Bei der Behandlung von ADHS geht es darum, die Symptome zu lindern und Strategien zu entwickeln, um mit ADHS-bedingten Schwierigkeiten im Alltag zurechtzukommen. Eine Kombination aus Medikamenten, Verhaltenstherapie, Anpassungen der Umgebung und Unterstützung durch das soziale Umfeld kann dabei helfen. Medikamente wie Ritalin oder Concerta können den Stoffwechselhaushalt im Gehirn regulieren. Es ist jedoch auch möglich, ADHS ohne Medikamente zu behandeln.

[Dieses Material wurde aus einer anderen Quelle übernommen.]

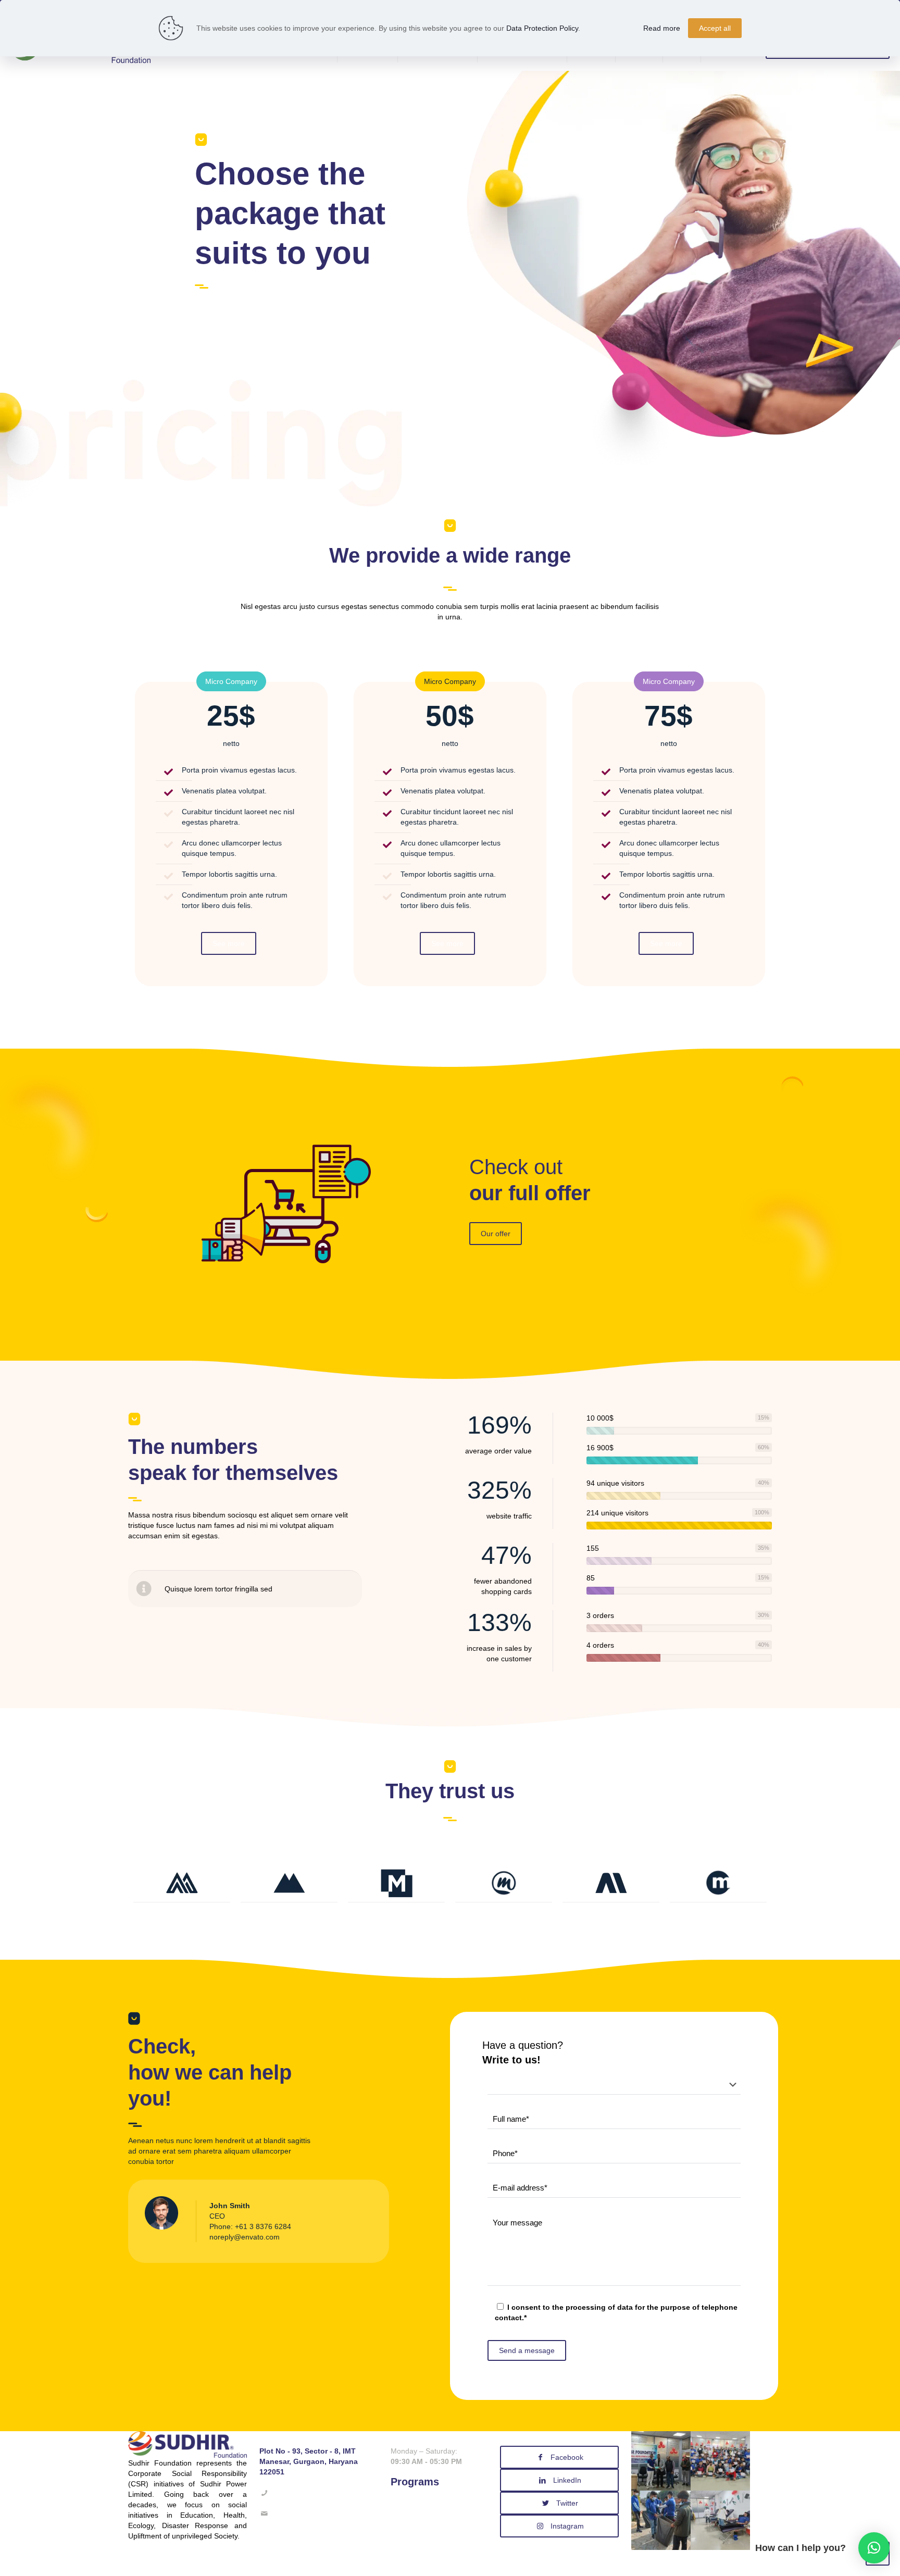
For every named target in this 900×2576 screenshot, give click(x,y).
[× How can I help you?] (874, 2547)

ADHS bei Teenagern: Wie damit umgehen?

Struktur spielt dabei eine wichtige Rolle. Mit einer klaren Tagesroutine können sich Betroffene besser auf ihre Aufgaben konzentrieren. Ebenso bieten To-do-Listen mit kleinen, erreichbaren Zielen viel Unterstützung und fördern die Motivation. Genauso wichtig sind Pausen, um Überforderung zu vermeiden. Am besten finden auch regelmässige Sporteinheiten Platz auf dem Tagesplan. Durch Bewegung können Betroffene überschüssige Energie abbauen: Ausdauersport wie Joggen ist gesund und kann die Konzentration steigern.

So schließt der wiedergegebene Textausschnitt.